++++ Teks yang Diberikan

Biak (ANTARA) - Peristiwa Pekabaran Injil ke Tanah Papua diawali dari Pulau Mansinam, Kabupaten Manokwari, Papua Barat,  pada 5 Februari 1855. Kehadiran dua misionaris asal Jerman, Carl Wilhelm Ottouw dan Johann Gottlob Geissler, menjadi tonggak sejarah  dalam penyebaran agama Kristen di Bumi Cendrawasih. 

Bagi kalangan umat Kristiani di Tanah Papua, Pekabaran Injil pada 168 tahun silam merupakan awal untuk menerima peradaban Injil. Warga Papua dengan ketulusan hati menerima ajaran Yesus Kristus dalam lingkungan keluarga mereka.  

Kegiatan misionaris dalam mewartakan Injil di tanah Papua sangat berhasil karena adanya kesadaran para tokoh masyarakat saat itu, bahwa manusia sebagai makhluk ciptaan Tuhan yang paling mulia dan memiliki kedudukan yang sama di hadapan Tuhan. 

Pandangan kesetaraan inilah menjadi motivasi yang kuat bagi para tokoh-tokoh penginjil untuk terus memberitakan Injil dari pelosok kampung pesisir kepulauan hingga ke lembah-lembah pengunungan Papua.

++++++++

§ **Yang Perlu Dikerjakan**
**a.** Sunting penggalan teks tentang Pekabaran Injil di Tanah Papua mulai dari "Kegiatan misionaris dalam" hingga "lembah-lembah pengunungan Papua." dengan mengganti "kesetaraan" menjadi "persamaan derajat".
**b.** Jawab pertanyaan berikut berdasarkan teks tentang Pekabaran Injil di Tanah Papua:
(i) Dari pulau mana Pekabaran Injil ke Tanah Papua diawali?
(ii) Berapa tahun silam Pekabaran Injil itu terjadi menurut teks?
(iii) Pandangan apa yang menjadi motivasi kuat bagi para tokoh penginjil?

++++ Bagian Data

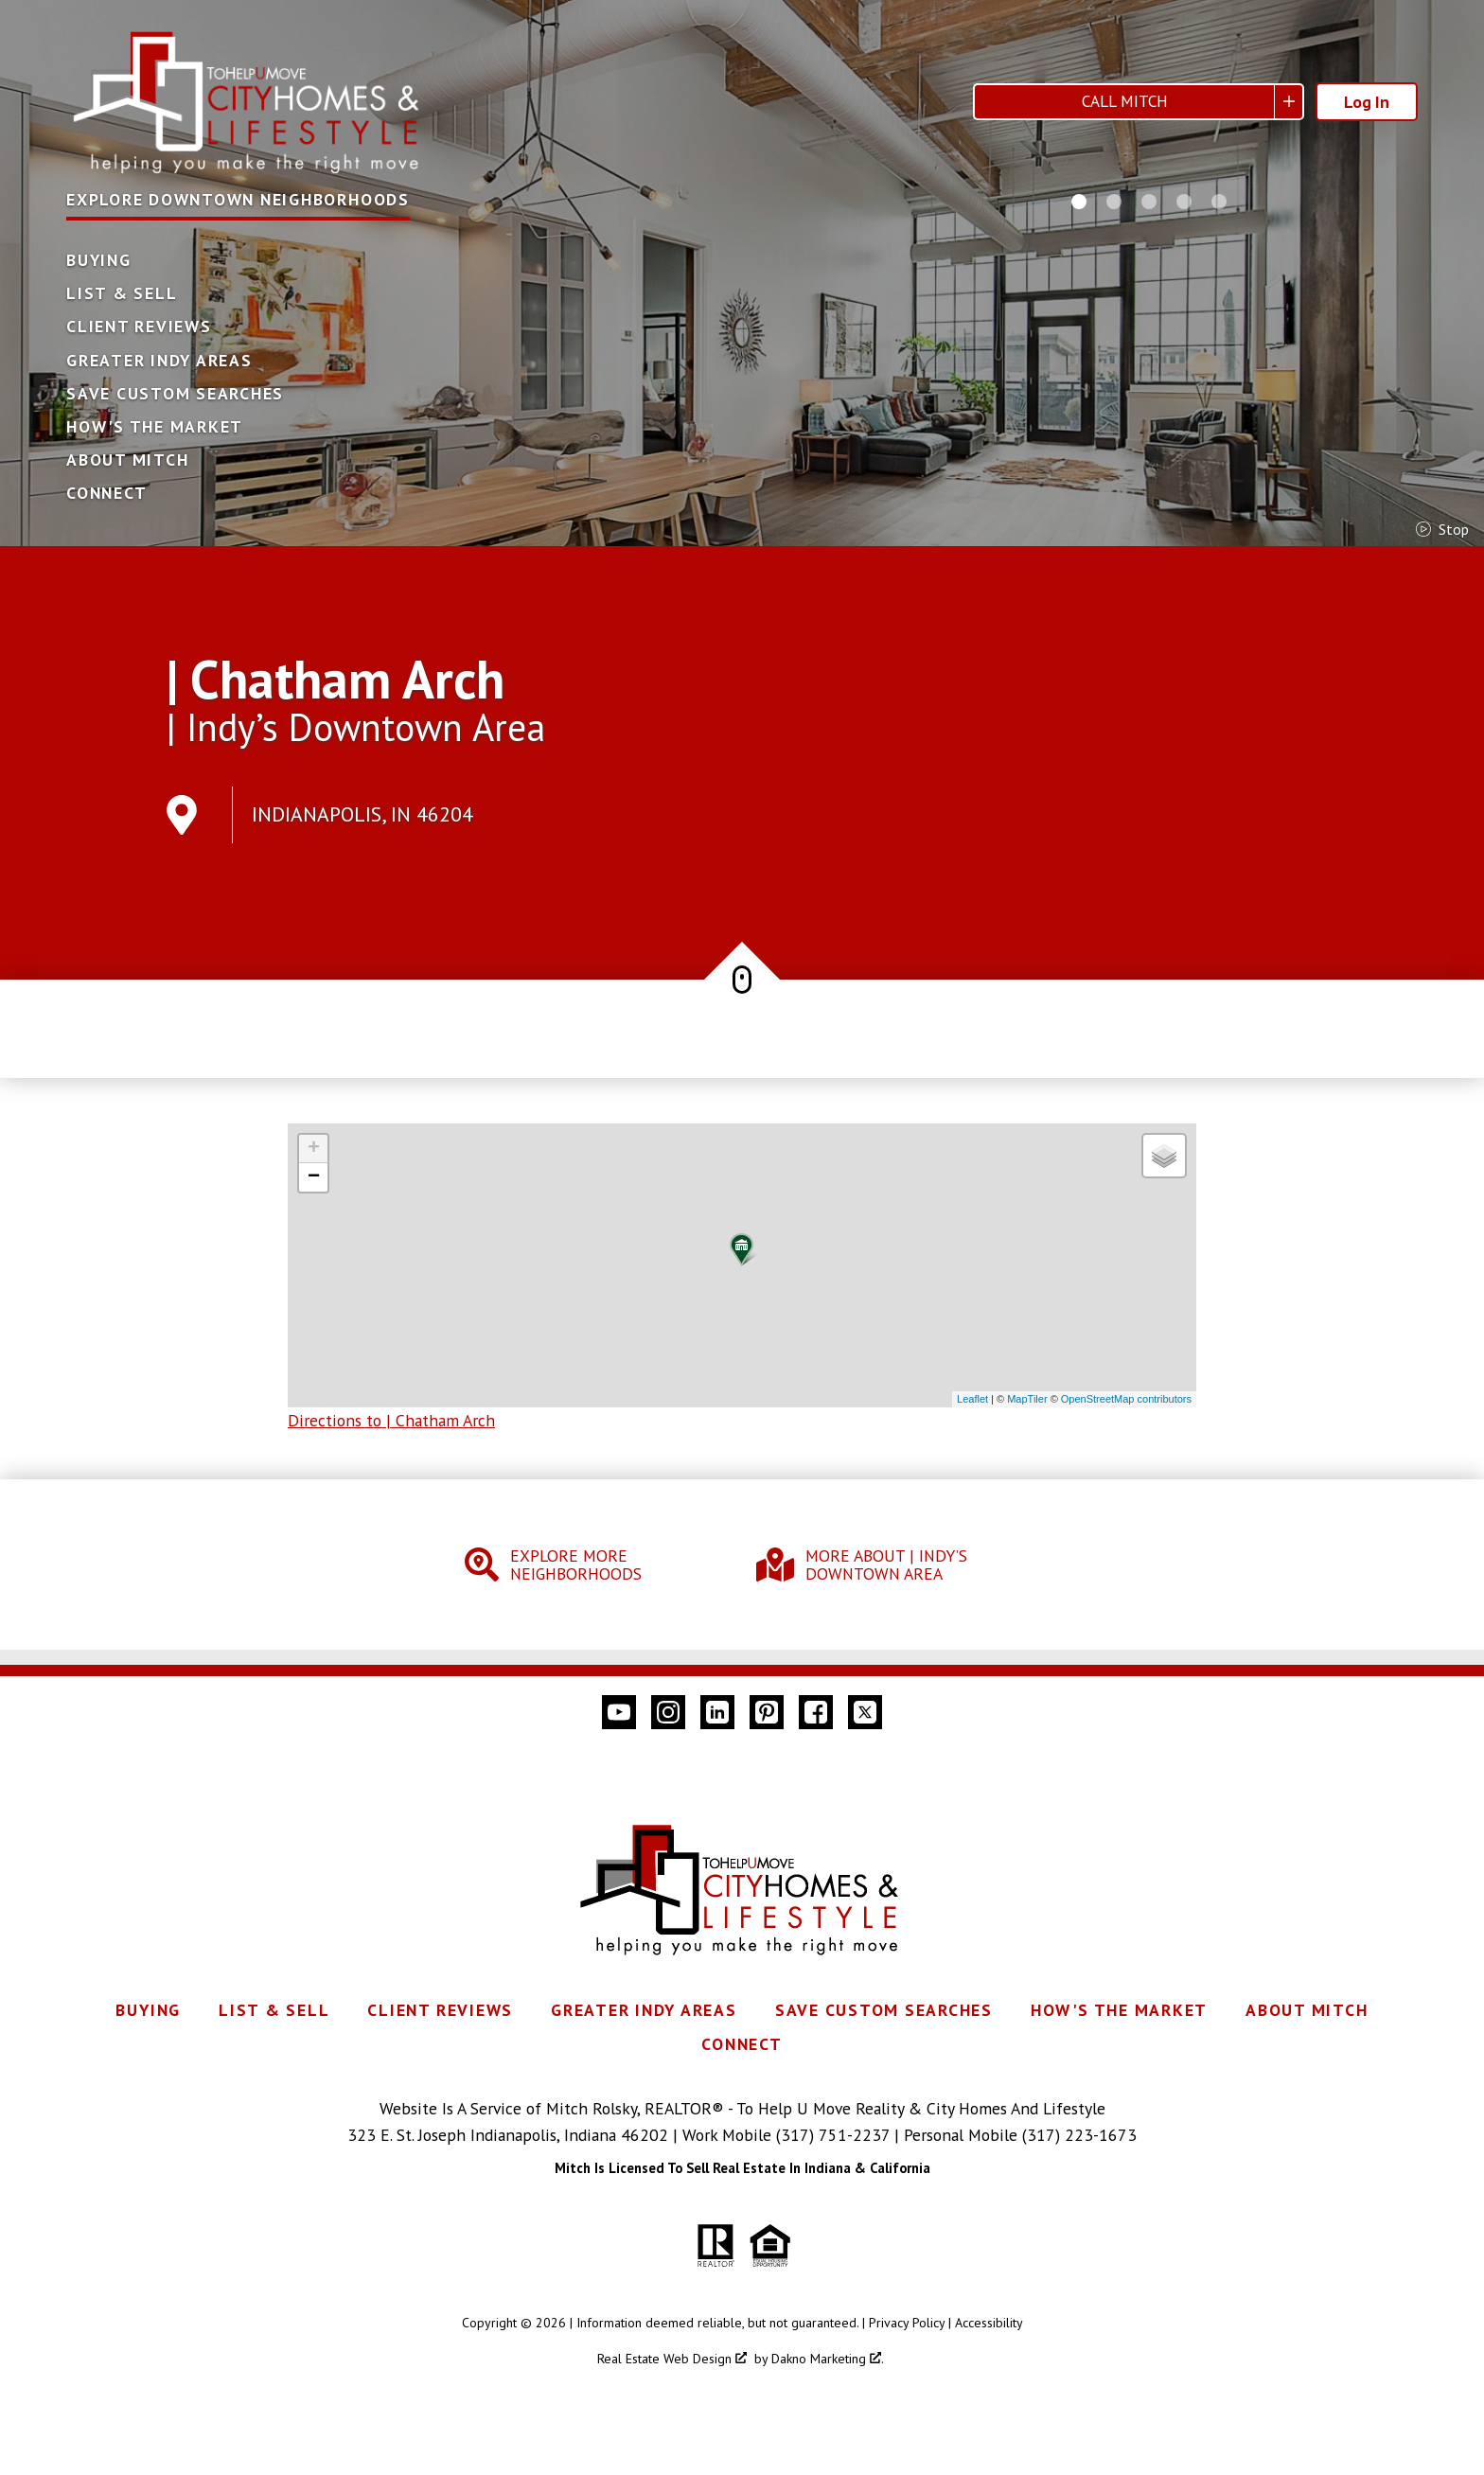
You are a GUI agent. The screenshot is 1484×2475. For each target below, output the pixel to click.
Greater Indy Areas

++++++++

§ **Hasil Tiap Tugas**
**a.**
Kegiatan misionaris dalam mewartakan Injil di tanah Papua sangat berhasil karena adanya kesadaran para tokoh masyarakat saat itu, bahwa manusia sebagai makhluk ciptaan Tuhan yang paling mulia dan memiliki kedudukan yang sama di hadapan Tuhan. 

Pandangan persamaan derajat inilah menjadi motivasi yang kuat bagi para tokoh-tokoh penginjil untuk terus memberitakan Injil dari pelosok kampung pesisir kepulauan hingga ke lembah-lembah pengunungan Papua.

**b.**
(i) Pulau Mansinam, Kabupaten Manokwari, Papua Barat.
(ii) 168 tahun silam.
(iii) Pandangan kesetaraan.